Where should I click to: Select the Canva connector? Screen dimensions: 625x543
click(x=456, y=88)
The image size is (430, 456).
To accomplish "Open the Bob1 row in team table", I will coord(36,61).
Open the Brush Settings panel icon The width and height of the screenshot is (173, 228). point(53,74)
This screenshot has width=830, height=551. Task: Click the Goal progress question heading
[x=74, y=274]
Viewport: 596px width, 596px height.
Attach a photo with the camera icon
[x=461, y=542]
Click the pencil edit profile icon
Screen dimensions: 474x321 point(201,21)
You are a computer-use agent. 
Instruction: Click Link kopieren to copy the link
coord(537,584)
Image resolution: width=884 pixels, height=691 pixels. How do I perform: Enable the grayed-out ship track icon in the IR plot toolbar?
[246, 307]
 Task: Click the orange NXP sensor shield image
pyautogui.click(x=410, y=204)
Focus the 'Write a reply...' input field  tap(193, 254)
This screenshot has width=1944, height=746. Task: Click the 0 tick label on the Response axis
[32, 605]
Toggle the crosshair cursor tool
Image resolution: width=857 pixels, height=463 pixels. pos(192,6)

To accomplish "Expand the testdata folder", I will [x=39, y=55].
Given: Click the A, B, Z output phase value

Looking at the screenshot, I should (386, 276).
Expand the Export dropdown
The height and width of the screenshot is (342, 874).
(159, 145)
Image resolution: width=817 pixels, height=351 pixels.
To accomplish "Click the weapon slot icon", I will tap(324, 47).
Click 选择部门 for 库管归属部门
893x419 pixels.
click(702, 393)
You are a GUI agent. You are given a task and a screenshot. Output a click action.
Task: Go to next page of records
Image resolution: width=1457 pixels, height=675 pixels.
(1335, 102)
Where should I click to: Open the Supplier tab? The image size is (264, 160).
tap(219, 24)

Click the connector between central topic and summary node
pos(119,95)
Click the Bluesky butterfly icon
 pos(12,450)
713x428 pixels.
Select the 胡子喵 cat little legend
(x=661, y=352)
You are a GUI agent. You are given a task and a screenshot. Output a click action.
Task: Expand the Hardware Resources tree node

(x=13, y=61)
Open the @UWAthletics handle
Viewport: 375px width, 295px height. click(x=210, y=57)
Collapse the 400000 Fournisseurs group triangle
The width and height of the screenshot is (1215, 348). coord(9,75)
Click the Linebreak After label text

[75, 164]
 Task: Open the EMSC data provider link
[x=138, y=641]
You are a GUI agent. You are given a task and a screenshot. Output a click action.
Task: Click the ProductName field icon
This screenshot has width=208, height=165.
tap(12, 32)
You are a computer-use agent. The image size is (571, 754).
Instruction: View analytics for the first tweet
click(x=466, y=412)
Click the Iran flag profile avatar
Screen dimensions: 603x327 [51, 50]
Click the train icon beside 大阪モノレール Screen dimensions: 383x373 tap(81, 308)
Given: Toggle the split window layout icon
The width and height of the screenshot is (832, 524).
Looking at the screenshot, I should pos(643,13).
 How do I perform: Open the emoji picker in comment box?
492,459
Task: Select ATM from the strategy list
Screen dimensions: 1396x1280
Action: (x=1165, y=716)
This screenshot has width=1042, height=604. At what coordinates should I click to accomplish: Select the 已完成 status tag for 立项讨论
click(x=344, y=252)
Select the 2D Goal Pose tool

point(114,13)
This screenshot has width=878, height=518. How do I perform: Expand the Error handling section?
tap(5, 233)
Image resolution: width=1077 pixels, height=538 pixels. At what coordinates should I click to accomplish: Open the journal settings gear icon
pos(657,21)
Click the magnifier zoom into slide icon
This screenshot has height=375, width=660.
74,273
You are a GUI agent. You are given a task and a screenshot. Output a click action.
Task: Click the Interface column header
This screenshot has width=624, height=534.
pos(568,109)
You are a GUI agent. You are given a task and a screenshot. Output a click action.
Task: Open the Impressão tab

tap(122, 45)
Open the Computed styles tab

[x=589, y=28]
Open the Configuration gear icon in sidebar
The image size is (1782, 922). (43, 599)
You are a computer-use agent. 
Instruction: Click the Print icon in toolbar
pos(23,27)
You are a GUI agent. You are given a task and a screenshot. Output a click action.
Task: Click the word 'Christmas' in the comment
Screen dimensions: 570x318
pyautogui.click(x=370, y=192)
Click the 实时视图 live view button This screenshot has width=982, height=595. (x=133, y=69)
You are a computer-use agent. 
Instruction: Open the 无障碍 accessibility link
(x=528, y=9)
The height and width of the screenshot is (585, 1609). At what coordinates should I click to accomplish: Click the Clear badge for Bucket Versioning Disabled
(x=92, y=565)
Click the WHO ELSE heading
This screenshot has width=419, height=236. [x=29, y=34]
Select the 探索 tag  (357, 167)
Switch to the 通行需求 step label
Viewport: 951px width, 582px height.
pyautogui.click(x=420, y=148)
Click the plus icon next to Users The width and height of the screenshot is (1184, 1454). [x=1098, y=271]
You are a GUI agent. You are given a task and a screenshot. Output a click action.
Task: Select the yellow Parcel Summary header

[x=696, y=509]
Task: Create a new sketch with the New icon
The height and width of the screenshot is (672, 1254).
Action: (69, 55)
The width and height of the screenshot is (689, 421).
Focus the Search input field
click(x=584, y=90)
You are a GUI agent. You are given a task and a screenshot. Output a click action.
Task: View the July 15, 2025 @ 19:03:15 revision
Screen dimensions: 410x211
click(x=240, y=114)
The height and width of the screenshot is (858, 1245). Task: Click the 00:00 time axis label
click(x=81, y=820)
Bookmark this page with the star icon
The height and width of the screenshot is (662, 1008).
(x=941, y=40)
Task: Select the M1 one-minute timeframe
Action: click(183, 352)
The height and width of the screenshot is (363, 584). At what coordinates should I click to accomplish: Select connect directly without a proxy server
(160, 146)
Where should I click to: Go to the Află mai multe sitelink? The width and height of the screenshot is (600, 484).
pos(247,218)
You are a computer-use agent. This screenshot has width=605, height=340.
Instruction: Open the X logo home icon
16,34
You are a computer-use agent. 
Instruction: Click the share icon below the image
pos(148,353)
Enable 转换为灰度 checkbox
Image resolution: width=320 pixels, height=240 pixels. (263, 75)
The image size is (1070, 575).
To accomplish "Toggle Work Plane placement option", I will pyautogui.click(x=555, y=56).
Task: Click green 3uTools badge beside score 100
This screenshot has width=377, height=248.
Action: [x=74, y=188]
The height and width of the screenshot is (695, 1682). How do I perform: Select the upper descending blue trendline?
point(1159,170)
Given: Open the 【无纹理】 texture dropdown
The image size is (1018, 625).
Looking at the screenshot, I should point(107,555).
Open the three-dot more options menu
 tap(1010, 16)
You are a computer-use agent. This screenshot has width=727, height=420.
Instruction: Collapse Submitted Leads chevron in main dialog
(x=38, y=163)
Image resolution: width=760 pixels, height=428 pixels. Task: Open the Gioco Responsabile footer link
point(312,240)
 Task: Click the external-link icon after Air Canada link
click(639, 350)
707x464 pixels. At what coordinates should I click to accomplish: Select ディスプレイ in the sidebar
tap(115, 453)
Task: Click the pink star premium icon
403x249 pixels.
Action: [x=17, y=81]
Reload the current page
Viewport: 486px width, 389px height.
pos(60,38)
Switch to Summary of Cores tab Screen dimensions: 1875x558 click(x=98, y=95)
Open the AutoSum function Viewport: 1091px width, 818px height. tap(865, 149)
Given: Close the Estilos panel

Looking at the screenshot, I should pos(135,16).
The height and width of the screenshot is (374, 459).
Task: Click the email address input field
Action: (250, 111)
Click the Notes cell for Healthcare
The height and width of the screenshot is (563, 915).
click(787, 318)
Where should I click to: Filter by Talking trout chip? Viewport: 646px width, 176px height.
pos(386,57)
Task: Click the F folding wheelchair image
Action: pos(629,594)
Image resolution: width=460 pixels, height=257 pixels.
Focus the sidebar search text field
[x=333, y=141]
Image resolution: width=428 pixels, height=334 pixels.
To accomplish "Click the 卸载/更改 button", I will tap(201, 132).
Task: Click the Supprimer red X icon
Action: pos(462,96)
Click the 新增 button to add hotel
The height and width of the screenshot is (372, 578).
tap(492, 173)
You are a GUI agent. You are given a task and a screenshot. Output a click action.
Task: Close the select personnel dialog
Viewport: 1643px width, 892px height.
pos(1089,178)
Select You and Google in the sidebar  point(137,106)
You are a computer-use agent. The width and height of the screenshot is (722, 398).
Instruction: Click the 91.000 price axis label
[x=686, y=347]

-.-.-

**Task goal:**
Start with the line above that contains "This screenshot has width=1042, height=604." and end with the line that contains "Click the magnifier zoom into slide icon". Write out those lines exactly, and only those.

**Exercise answer:**
This screenshot has width=1042, height=604. At what coordinates should I click to accomplish: Select the 已完成 status tag for 立项讨论
click(x=344, y=252)
Select the 2D Goal Pose tool

point(114,13)
This screenshot has width=878, height=518. How do I perform: Expand the Error handling section?
tap(5, 233)
Image resolution: width=1077 pixels, height=538 pixels. At what coordinates should I click to accomplish: Open the journal settings gear icon
pos(657,21)
Click the magnifier zoom into slide icon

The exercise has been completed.